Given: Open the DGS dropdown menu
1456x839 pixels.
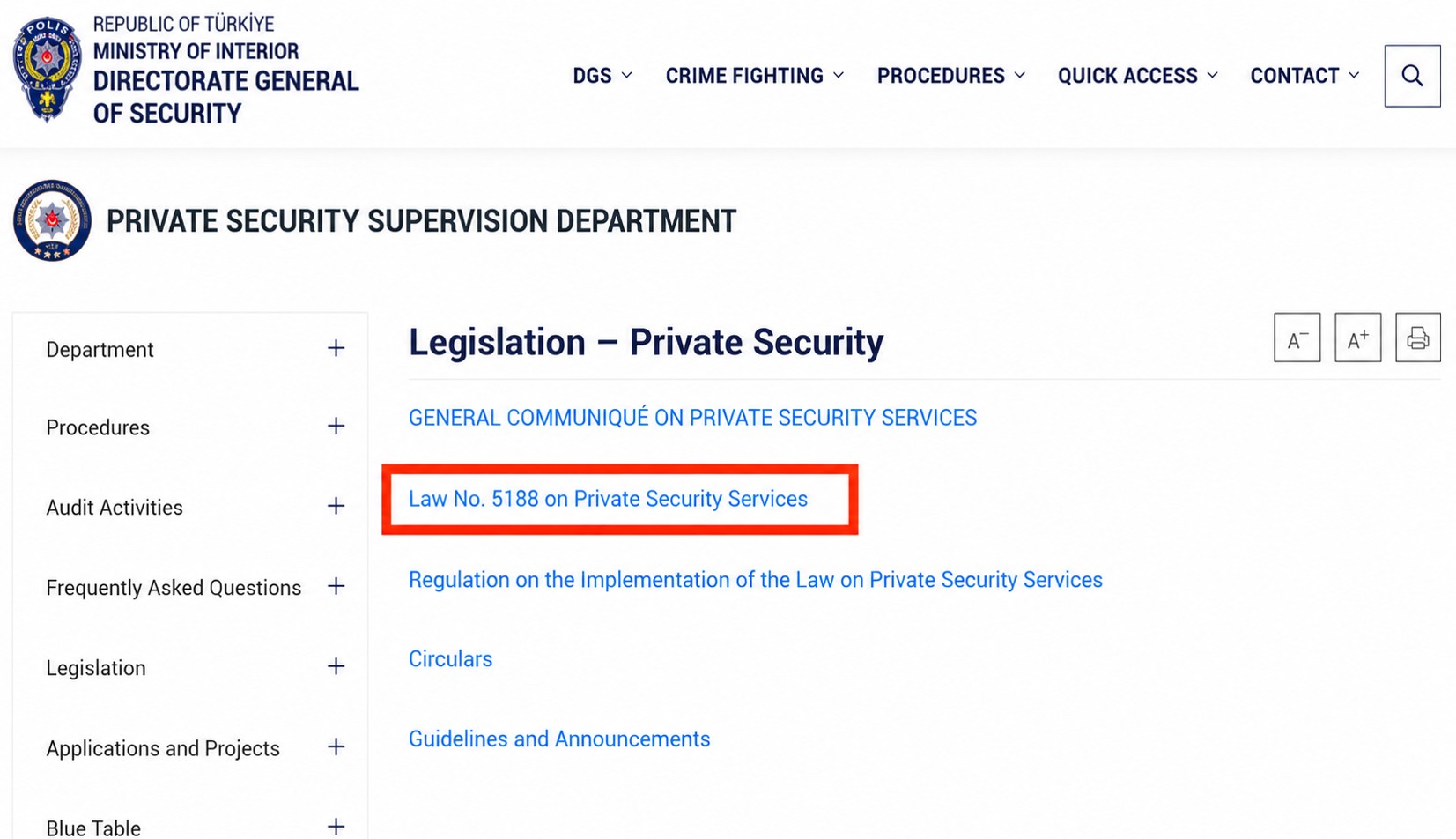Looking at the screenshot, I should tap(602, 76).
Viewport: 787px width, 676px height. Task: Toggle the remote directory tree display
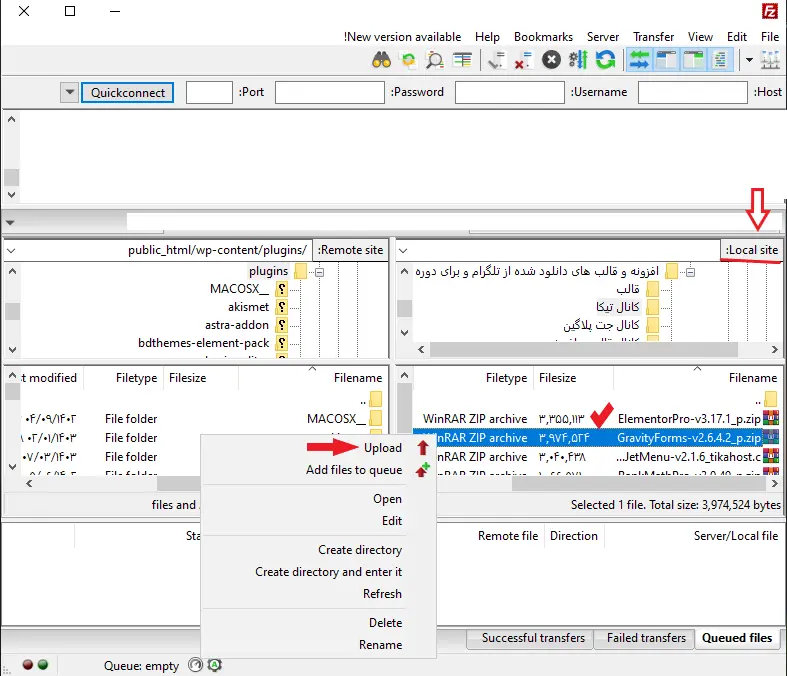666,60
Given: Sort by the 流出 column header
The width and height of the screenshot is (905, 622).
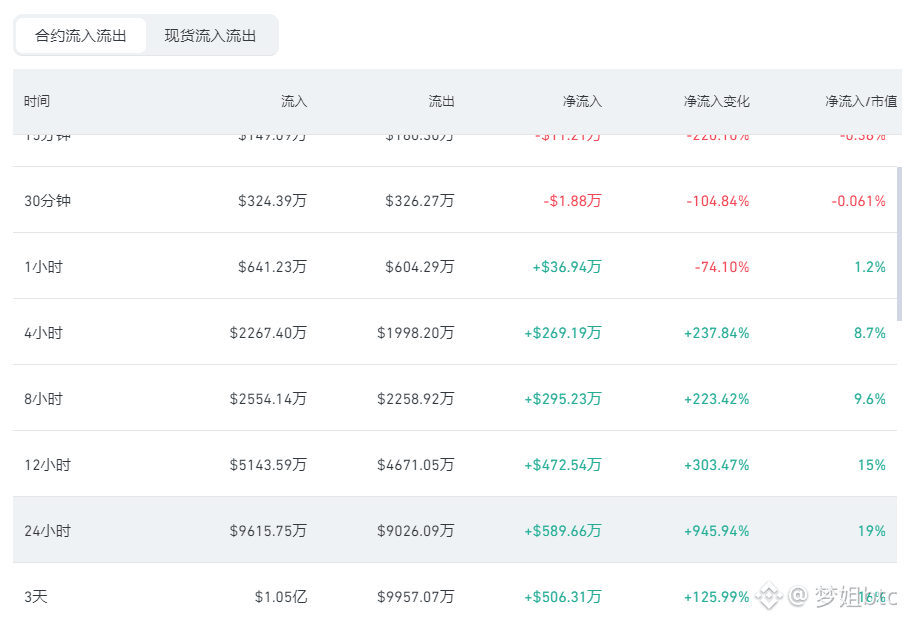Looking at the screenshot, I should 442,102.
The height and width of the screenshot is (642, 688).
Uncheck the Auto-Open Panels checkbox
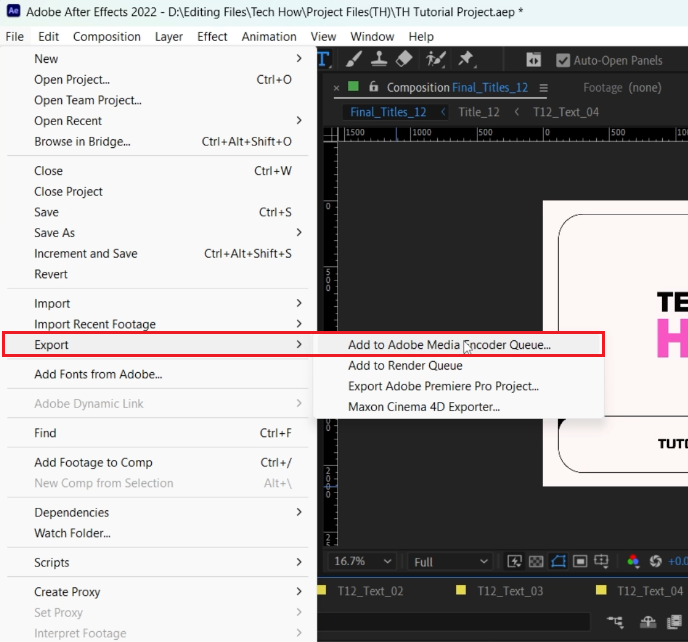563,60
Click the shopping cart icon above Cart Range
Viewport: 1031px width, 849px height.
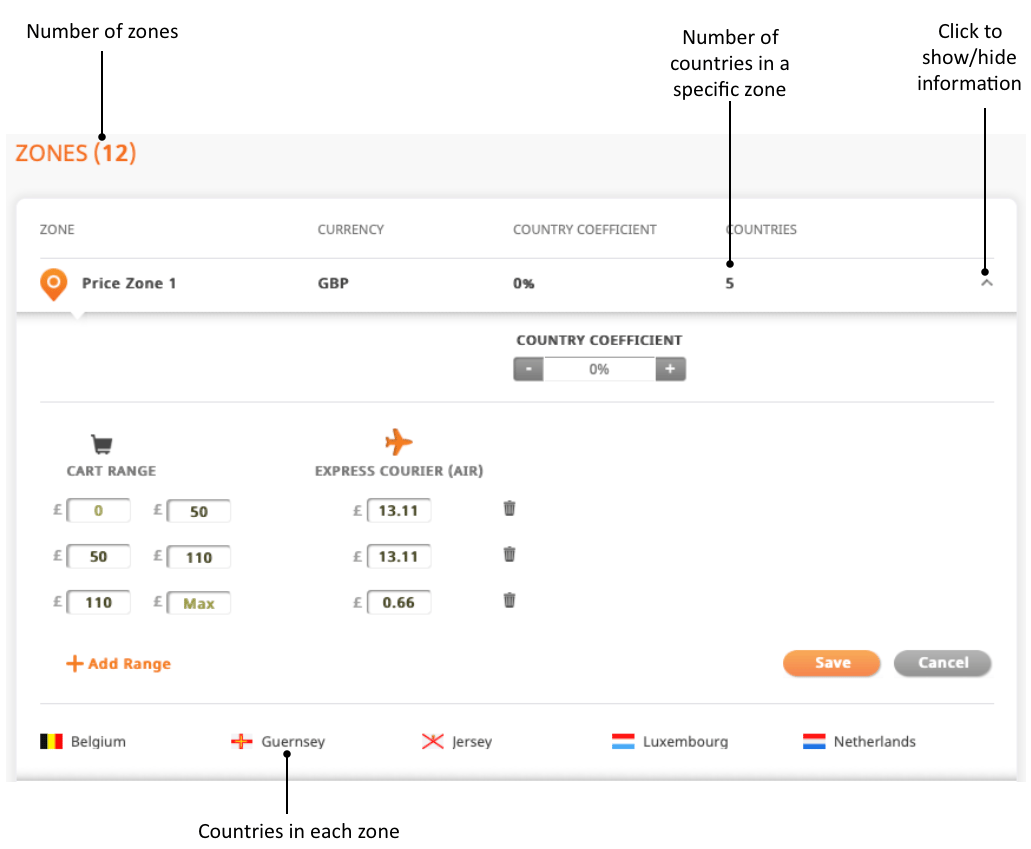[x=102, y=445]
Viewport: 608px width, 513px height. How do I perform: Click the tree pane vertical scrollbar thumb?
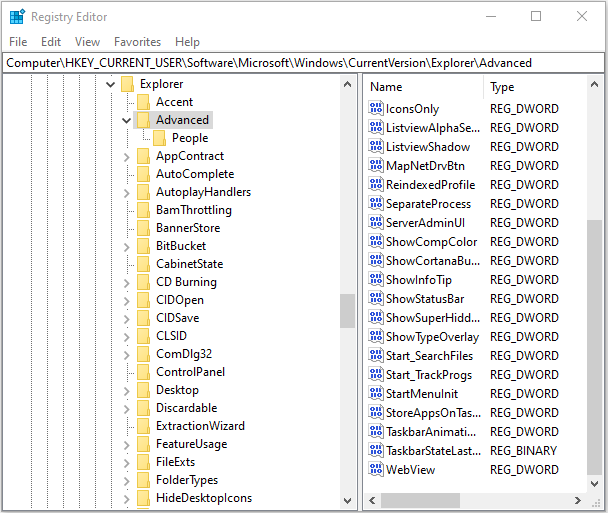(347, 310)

(Instruction) Rewrite the lines of the records above as a Markdown table with two columns, Row for the row number and Line for the line itself, omitting blank lines. Leave the pictures out of the table.

(Solution to this problem)
| Row | Line |
|---|---|
| 1 | Given: Open the DGS dropdown menu |
| 2 | 1456x839 pixels. |
| 3 | Looking at the screenshot, I should tap(602, 76). |
| 4 | Viewport: 787px width, 676px height. Task: Toggle the remote directory tree display |
| 5 | 666,60 |
| 6 | Given: Sort by the 流出 column header |
| 7 | The width and height of the screenshot is (905, 622). |
| 8 | Looking at the screenshot, I should 442,102. |
| 9 | The height and width of the screenshot is (642, 688). |
| 10 | Uncheck the Auto-Open Panels checkbox |
| 11 | 563,60 |
| 12 | Click the shopping cart icon above Cart Range |
| 13 | Viewport: 1031px width, 849px height. |
| 14 | [x=102, y=445] |
| 15 | Viewport: 608px width, 513px height. How do I perform: Click the tree pane vertical scrollbar thumb? |
| 16 | (347, 310) |